How to monitor "gateway online"?

I’m thinking about a method / tool like a watchdog to get a message / signal that warns when my TTN-Gateway goes off-line. I could then e.g. start a reboot to get it on-line again.
If, for example, I had a tool to read the “… seconds ago” from the console-page … I’d be happy :wink: , because when the “seconds” turn into “minutes” it is most probably an off-line situation.

Because I have no clue, my question is: Anybody any ideas ?

1 Like

There are a few assumptions, but this works nicely for me. The main assumption being that you use wifi to connect to your gateway

The default behaviour of the TTN gateway is that when it loses its Wifi connection, the TTN gateway then becomes a station/access point and this is the “fault” condition that the hacked code checks for - i.e. if the TTN gateway SSID is seen (if the gateway was working OK, it would not be seen), then reboot - its a simple test and works well.
The other benefit is that the hacked code also checks if the broadband wifi SSID is absent, if it is absent, then the TTN gateway is switched off.
When the broadband wifi SSID is seen again, it switches the gateway back on.

Most of the code revolves around checking logic

I did consider more complicated things, but that would have involved having to know the Wifi password. My thinking was that if the error is on the network side, rebooting the gateway is unlikely to fix things.

If you really want to check if the network is running OK, I figured another process (HTTP?) would be better anyway - because you might have 100 gateways, but you only want to check if the (one) network is working OK

If you wanted to, you could change the hacked code to send a message when it has to reboot (and other things perhaps) - but again, this would involve needing to sign into the Wifi (which the current hacked code never has to do)

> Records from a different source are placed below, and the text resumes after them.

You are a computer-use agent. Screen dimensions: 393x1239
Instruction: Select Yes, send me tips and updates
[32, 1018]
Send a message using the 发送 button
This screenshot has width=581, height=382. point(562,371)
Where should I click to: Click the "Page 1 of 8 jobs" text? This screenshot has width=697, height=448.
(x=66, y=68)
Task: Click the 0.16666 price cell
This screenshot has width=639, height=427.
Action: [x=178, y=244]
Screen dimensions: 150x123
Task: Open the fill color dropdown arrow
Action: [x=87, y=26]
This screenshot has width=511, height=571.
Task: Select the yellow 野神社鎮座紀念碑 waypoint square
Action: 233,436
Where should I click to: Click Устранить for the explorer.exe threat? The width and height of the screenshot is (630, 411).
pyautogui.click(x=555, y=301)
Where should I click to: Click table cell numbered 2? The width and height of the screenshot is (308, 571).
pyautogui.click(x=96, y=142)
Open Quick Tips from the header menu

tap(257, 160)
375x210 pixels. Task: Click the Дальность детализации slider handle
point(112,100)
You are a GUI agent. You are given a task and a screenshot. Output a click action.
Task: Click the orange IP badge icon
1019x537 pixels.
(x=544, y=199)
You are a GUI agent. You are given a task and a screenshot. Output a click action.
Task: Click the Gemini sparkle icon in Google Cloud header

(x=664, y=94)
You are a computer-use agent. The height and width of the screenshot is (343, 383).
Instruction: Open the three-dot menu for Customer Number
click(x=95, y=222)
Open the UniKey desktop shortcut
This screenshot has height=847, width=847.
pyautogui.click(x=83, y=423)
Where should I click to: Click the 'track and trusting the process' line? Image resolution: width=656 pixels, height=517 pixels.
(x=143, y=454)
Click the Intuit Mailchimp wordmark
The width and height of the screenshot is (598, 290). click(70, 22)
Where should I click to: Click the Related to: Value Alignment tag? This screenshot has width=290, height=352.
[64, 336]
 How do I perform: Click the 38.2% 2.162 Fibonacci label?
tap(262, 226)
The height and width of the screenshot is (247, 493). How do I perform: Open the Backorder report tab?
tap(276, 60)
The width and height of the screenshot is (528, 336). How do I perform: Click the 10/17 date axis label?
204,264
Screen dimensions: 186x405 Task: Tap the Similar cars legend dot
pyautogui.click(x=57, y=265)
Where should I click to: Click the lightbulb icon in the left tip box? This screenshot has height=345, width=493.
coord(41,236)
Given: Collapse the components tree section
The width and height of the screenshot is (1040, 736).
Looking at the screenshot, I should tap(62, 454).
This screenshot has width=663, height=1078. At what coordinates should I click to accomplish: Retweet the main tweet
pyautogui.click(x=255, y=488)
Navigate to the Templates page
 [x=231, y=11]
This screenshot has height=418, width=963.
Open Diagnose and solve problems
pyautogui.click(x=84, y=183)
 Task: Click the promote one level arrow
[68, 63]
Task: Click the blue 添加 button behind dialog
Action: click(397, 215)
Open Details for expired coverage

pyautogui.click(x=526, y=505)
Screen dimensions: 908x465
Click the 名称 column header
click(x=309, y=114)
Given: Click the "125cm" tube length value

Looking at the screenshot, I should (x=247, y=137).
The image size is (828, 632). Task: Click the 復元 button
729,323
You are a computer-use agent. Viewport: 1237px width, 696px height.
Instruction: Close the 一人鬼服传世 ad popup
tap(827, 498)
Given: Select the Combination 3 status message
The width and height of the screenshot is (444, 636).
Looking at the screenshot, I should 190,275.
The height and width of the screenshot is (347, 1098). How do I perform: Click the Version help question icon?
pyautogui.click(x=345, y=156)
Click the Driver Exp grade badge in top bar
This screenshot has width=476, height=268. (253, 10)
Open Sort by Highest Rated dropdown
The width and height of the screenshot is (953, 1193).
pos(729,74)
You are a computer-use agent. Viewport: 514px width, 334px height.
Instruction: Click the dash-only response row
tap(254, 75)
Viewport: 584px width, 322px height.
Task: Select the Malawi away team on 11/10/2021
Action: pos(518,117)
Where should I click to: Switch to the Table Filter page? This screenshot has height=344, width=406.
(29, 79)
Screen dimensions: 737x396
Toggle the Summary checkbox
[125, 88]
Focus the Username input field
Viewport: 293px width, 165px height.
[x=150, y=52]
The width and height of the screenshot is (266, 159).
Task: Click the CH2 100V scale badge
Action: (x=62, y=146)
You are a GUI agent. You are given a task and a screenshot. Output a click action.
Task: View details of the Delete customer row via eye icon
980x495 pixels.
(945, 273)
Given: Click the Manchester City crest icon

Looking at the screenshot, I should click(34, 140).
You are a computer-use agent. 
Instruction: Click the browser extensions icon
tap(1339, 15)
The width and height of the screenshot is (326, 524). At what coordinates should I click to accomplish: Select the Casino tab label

This hacked code assumes you have a working gateway - and not one that is in a constant reboot loop. If you have one of those, it would never work anyway :slight_smile:

Also, if you can’t ping something remotely, you can’t control it remotely either, so any rebooting has to be locally controlled.

2 Likes

Thanks for your reply. I do use Wifi, so that assumption is right. My gateway is sometimes online for half a day and sometimes for more than a week. Never experienced the reboot loop.
Another problem that I experienced is that sometimes the blue leds of the gateway indicate that the wifi connection is active, but the gateway is not ‘pingable’ and the console says ‘seen it minutes/hours ago’.
So I think I need a different method…

I think this may be solved in future releases - maybe :slight_smile:

:warning: :warning: :warning:

This post contains references to outdated APIs.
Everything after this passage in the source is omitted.